== Extrait à lire

Peu de temps après les attentats de janvier 2015, le gouvernement français met en ligne un site internet ayant pour but de lutter contre la propagande djihadiste[24]. Cette campagne s'appuie sur le site stop-djihadisme gouv fr. et fait suite à une campagne menée par les États-Unis[25]. Elle s'appuie notamment sur une vidéo, à la manière de la communication menée par les djihadistes[26]. Le site internet informe les jeunes, parfois asociaux, du fait que sous couvert de gloire, en réalité les djihadistes cherchent à les conduire à la désolation, notamment au travers de la phrase : «Ils te disent: sacrifie-toi à nos côtés, tu défendras une juste cause. En réalité tu découvriras l'enfer sur terre et mourras seul loin de chez toi». Le site web vise également à soutenir les familles dont les enfants sont incités à la radicalisation par les djihadistes, à l'insu des parents[26].

Le djihadisme chiite

Le « djihadisme chiite » est une expression qui a surtout été employée depuis la guerre d'Irak pour désigner les groupes armés chiites opérant contre les forces de la coalition militaire en Irak, comme l'armée du Mahdi, Asaïb Ahl al-Haq, le Kataeb Hezbollah, l'Organisation Badr ou bien la Brigade du jour promis.

Romain Caillet, islamologue et spécialiste de la mouvance djihadiste mondiale, décrit le « djihadisme chiite » comme étant toujours d'actualité et comme étant une forme de terrorisme islamique mais d'inspiration chiite[27]. Ainsi, lorsque l'on pense à un « djihadisme chiite », on se rappellera toujours de l'attentat de la rue de Rennes en 1986 commis par le Hezbollah, l'attentat de Buenos Aires en 1994 ou même l’attentat à Beyrouth du Drakkar, en octobre 1983, qui se soldera par la mort de 58 soldats français. Cependant, beaucoup ont tendance à se rappeler ces événements du passé, alors que cette forme de terrorisme est toujours d'actualité. En 2012 par exemple, un attentat eut lieu à Bourgas en Bulgarie, qui visait des touristes israéliens et qui a fait en tout 7 morts et 32 blessés. Le Hezbollah et l'Iran furent désignés comme coupables, après l'arrestation de plusieurs suspects, et il s'est avéré que deux des terroristes étaient des membres du Hezbollah[28]. À la suite de cet événement, plusieurs pays décidèrent de classer le Hezbollah comme un groupuscule terroriste[29].

Le « djihadisme chiite » prit un nouvel essor lors de la guerre civile syrienne en 2014, plusieurs milices chiites prenant part au combat aux côtés des forces de Bashar el-Assad, avec comme objectif principal la défense des lieux saints de l'islam chiite, comme le mausolée de Sayyida Zeinab, dans la banlieue sud de Damas[30]. La montée de l'État islamique fut également un argument pour ces milices de se poser en protecteur de leurs lieux saints et de justifier une lutte anti-terroriste.

====

### Travail à faire
A: Répondez aux questions suivantes d'après l'extrait sur le djihadisme :
(i) Après quels événements le gouvernement français met-il en ligne un site internet contre la propagande djihadiste ?
(ii) Combien de soldats français meurent dans l'attentat du Drakkar à Beyrouth ?
(iii) Quel mausolée les milices chiites défendent-elles dans la banlieue sud de Damas ?
B: Rédigez, s'il vous plaît, la suite de l'extrait sur le djihadisme, en reprenant après sa dernière phrase.
Les données proviennent d'une autre source que l'extrait.

== Données fournies

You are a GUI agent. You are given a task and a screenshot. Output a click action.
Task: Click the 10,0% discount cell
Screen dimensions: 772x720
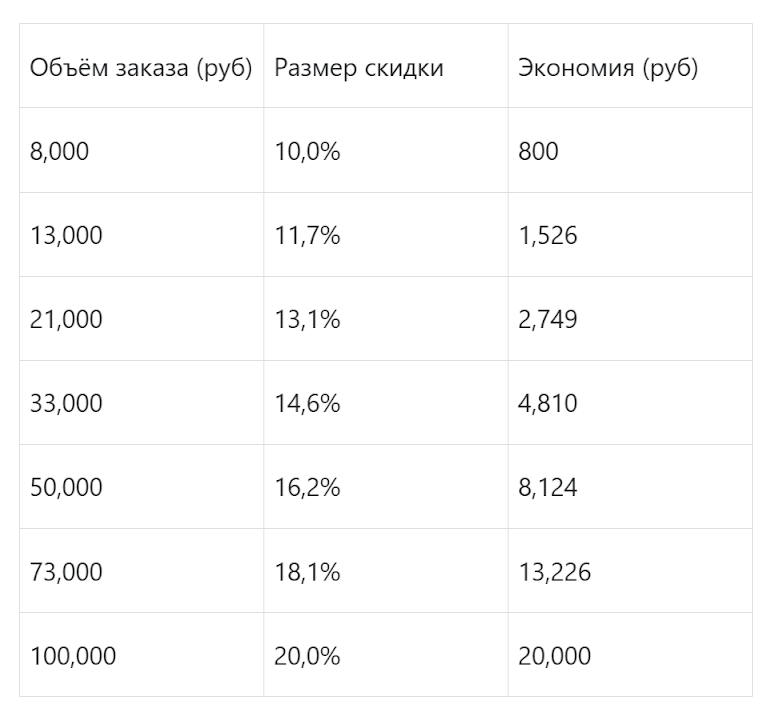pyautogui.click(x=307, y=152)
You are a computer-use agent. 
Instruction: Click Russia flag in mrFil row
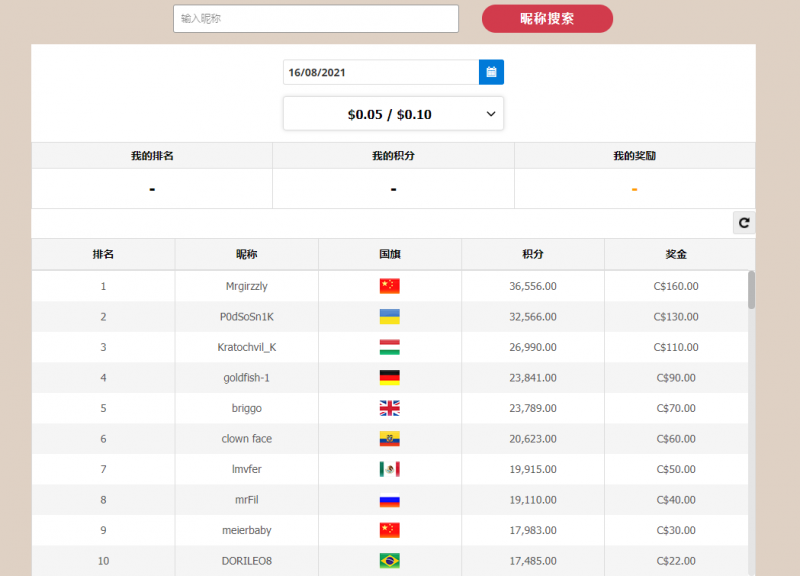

====

### Résultats attendus
A:
(i) Après les attentats de janvier 2015.
(ii) 58 soldats français.
(iii) Le mausolée de Sayyida Zeinab.

B:
"Pourquoi la Vierge Marie (la paix soit sur elle) était voilée" / Exemple de placard affiché sur les maisons chrétiennes à Bagdad, appelant les femmes à porter le voile.

Ainsi, ce « djihadisme chiite » s'affirme de plus en plus au point de créer encore plus de sectarisme, particulièrement envers les sunnites qui subissent de plus en plus d'exactions de la part de ces milices qui réclament vengeance pour les chiites[31]. Au sein des milices chiites, on retrouve une minorité de chrétiens, les miliciens prétendant en être les défenseurs de cette minorité également persécutée par les groupes dit « takfiristes » comme l'État Islamique ou Al-Qaïda. Pourtant en 2015, à Bagdad, des miliciens chiites avaient placardé des affiches sur les murs des églises et des maisons, sommant les chrétiennes de se couvrir la tête « comme le faisait la Vierge Marie », faute de quoi ils imposeraient cette mesure[32]. Cette méthode rappelle presque celle de l'état islamique qui consistait à marquer de la lettre arabe « nūn » (pour « naṣârī », « nazaréens » c'est-à-dire « chrétiens ») les maisons des chrétiens à Mossoul. Une proposition des milices interdisant la vente d'alcool fut même proposée pour tout le territoire, limitant encore plus les libertés des minorités[33].

Selon Sabrina Mervin, chercheuse au CNRS et spécialiste du chiisme, le mot « djihadiste » peut être utilisé pour désigner des mouvements armés chiites  comme le Hezbollah  mais c'est un terme que ces mouvement emploient rarement pour se désigner eux-mêmes. Conscients de leur caractère minoritaire, les chiites considèrent toujours le djihad comme défensif[34].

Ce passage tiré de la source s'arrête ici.